-- What the task asks --
Each line of the data should be transcribed exactly as given.

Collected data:
'''
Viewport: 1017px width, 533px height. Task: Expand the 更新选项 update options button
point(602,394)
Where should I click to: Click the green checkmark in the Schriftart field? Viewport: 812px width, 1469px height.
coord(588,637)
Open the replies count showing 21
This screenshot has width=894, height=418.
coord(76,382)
'''
-- Reply to the task --
Viewport: 1017px width, 533px height. Task: Expand the 更新选项 update options button
point(602,394)
Where should I click to: Click the green checkmark in the Schriftart field? Viewport: 812px width, 1469px height.
coord(588,637)
Open the replies count showing 21
This screenshot has width=894, height=418.
coord(76,382)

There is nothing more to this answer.